KYIV (Reuters) - Ukrainians were urged on Monday to swap old light bulbs for free energy-efficient LED bulbs under a scheme intended to ease an energy shortfall caused by Russian attacks.
Launching a programme backed by the European Union and aimed at replacing 50 million light bulbs, Economy Minister Yulia Svyrydenko said all adults would be able to exchange five incandescent light bulbs for five LED bulbs at post offices.
The goal is in the next few months to reduce by a quarter the energy deficit caused by Russian missile and drone strikes on power infrastructure that have frequently left millions of Ukrainians without light, water or heating.
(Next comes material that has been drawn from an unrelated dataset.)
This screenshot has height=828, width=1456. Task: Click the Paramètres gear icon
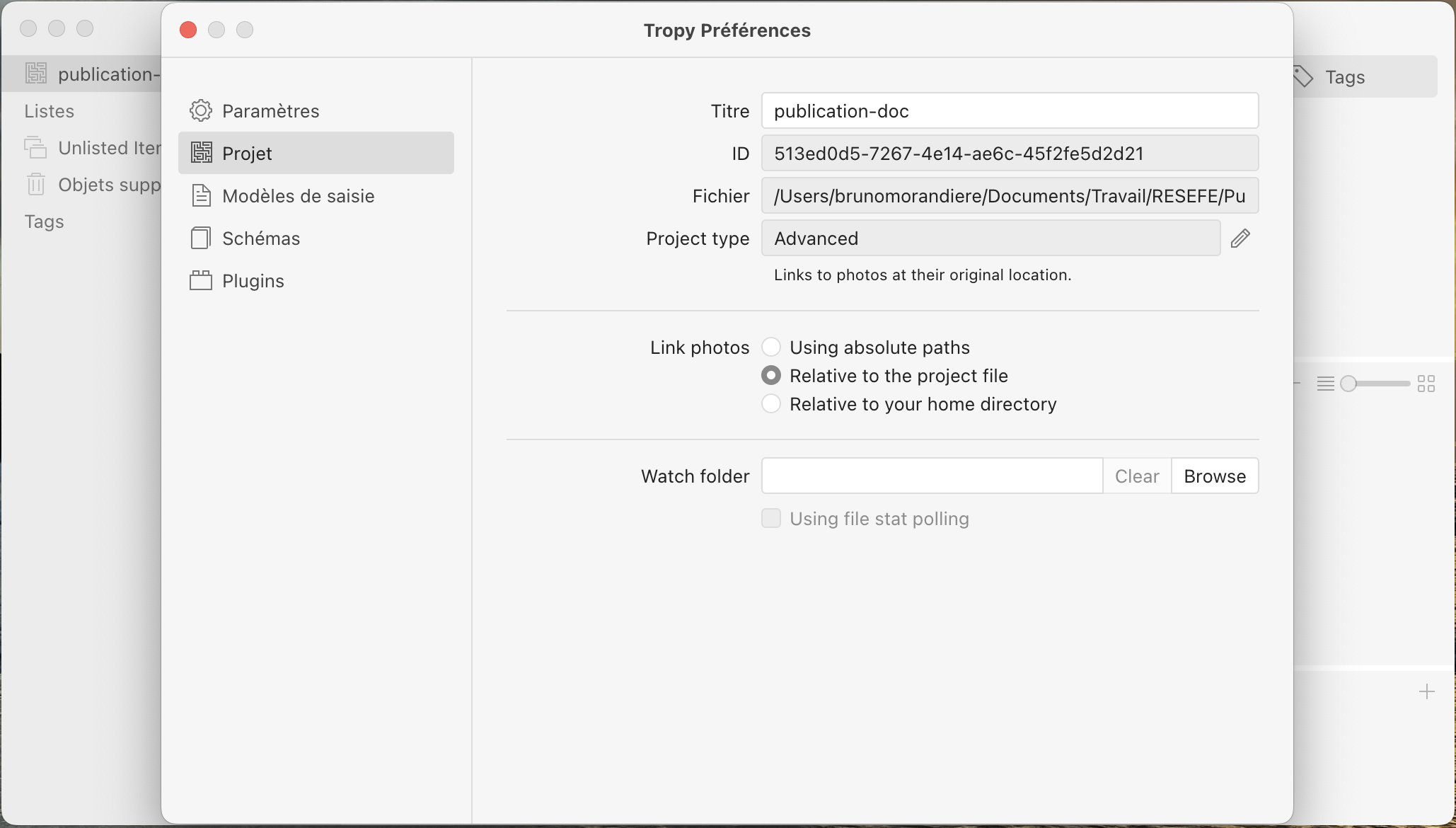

"Ukraine is fighting on military, economic and energy fronts," Svyrydenko told a news briefing. "It is an important step to reduce pressure on Ukraine's energy system."
One LED bulb uses eight times less electricity than the older bulbs, she said.
Energy savings are vital to help Ukrainians get through the first winter since Russia invaded their country.
Government officials have said that about 40% of the energy system has been damaged, and some Ukrainian power plants are in territory that has been occupied by Russian forces.
National grid operator Ukrenergo said on Monday the energy deficit was "significant", with consumption growing at the start of the working week and temperatures falling below zero. It enforced scheduled electricity shutdowns across the country.
Matti Maasikas, the EU Ambassador to Ukraine, said the 27-nation bloc would provide up 30 million LED light bulbs and France would provide another 5 million bulbs. Maasikas said the EU was also providing generators and other equipment.